WHAT YOU HAVE TO DO:
Pick up the forum thread about getting documents notarized for a move to the UAE and continue it past its final line.
--- start EXCERPTED PASSAGE ---
# Documents??



## katiepotato (Apr 29, 2008)

Hi all

I've seen the sticky about getting documents notarised and am in the process of organising this before I come out in June. I'm just a bit confused as to whether I need to do anything else e.g. register my documents with the UAE embassy in London or with the Foreign and Commonwealth Office. Can anyone who's moved out recently advise? 

Thanks!


----------



## cairogal (Aug 11, 2007)

I've done it all from home before (in the US), and this was a NIGHTMARE. There is another option: If you just bring your docs to the UAE (as they are), there are companies that will get them verified for you for about 1300 dirhams. We're moving back to the UAE, and this is what I plan to do simply to save myself the headache.


----------



## katiepotato (Apr 29, 2008)

Thanks Cairogal : ) I have so much to do before I come out anything I can do to reduce the hassle is welcome!


----------



## Roadster (Mar 18, 2008)

Hi,

My husband moved out on Thursday and I plan to follow in a month.

We got all documents notarised before going to the UAE my husband went down to London from Leeds to get it done. First he went to the the foreign office and then went to the UAE embassy (they close at 1pm - if you want documents done in a day they will charge an extra £10 per document!). The documents we got notarised were:

Birth certificates - whole family
Marriage certificate
Highest education certificate i.e Degree

The education certificates need to be certified by a solictior - the Foreign office sent my husband round the corner to get his done.
--- end EXCERPTED PASSAGE ---
--- start DATA ROWS ---
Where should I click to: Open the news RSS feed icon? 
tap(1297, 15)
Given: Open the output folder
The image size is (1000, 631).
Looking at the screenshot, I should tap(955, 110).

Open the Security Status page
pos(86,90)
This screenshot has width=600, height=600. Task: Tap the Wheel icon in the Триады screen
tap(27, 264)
--- end DATA ROWS ---
--- start DATA ROWS ---
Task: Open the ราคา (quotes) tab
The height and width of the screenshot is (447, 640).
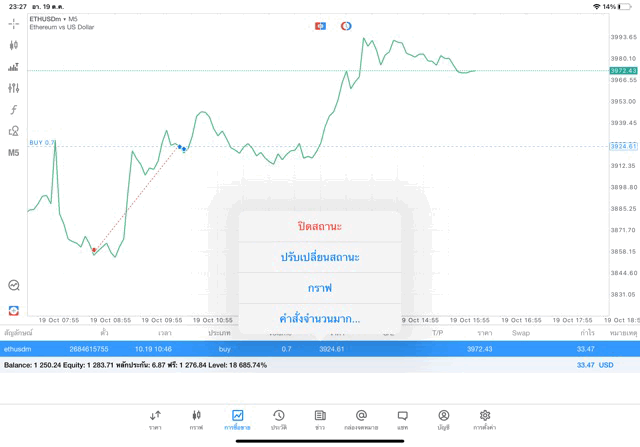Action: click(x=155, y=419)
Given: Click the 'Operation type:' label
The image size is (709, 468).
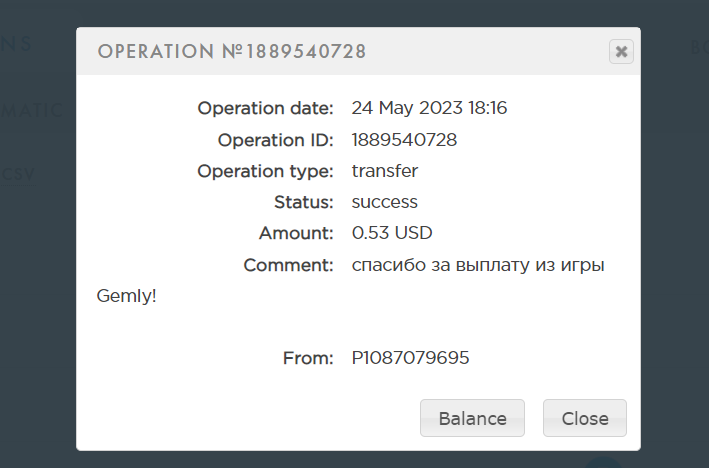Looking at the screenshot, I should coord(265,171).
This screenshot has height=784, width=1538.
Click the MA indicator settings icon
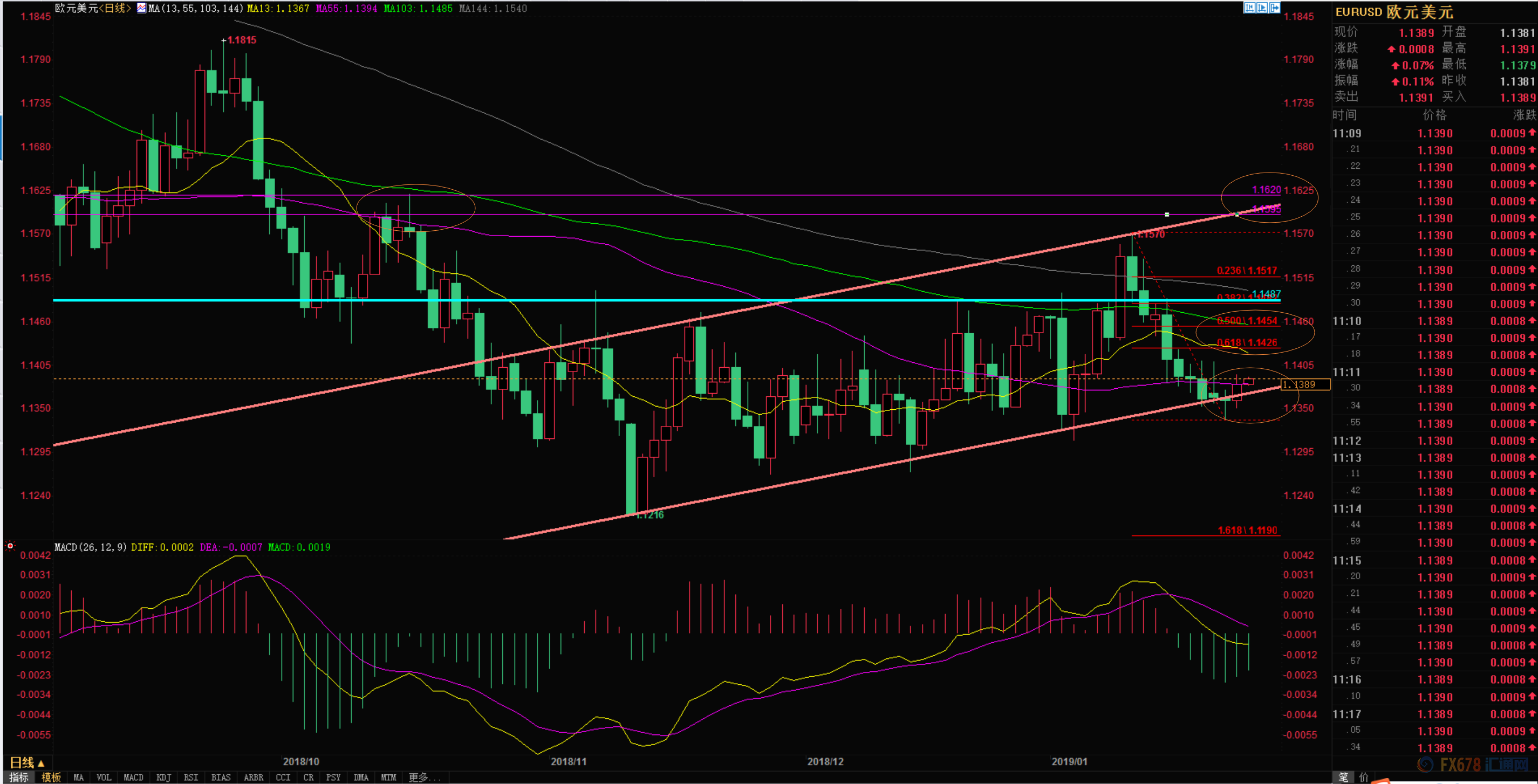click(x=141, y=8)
--- end DATA ROWS ---
TASK RESULT:
If you do plan a trip down to London make sure you get there very early as you need to get to the UAE embassy before it closes.

I am sure you can get it all done in Dubai however all the advice on here and from friends out there suggests we got it done before we went.

Sorry if I have confused you but just thought I would go through the process with you.

Kind Regards


----------



## Elphaba (Jan 24, 2008)

You can get documents notarised whilst you are in Dubai, but usually by sending them back to the UK. Best to get everything sorted before you leave.


----------



## sgilli3 (Mar 23, 2008)

Elphaba said:


> You can get documents notarised whilst you are in Dubai, but usually by sending them back to the UK. Best to get everything sorted before you leave.



Im with Elphaba

Do it before you come...saves a lot of hassle


----------



## katiepotato (Apr 29, 2008)

Thanks everyone - it looks like on balance I'm better off spending some time on this before I arrive. I don't fly out until 8th June so hopefully will get it sorted before then. 

PS - love the Agatha Christie quote Elphaba, very true!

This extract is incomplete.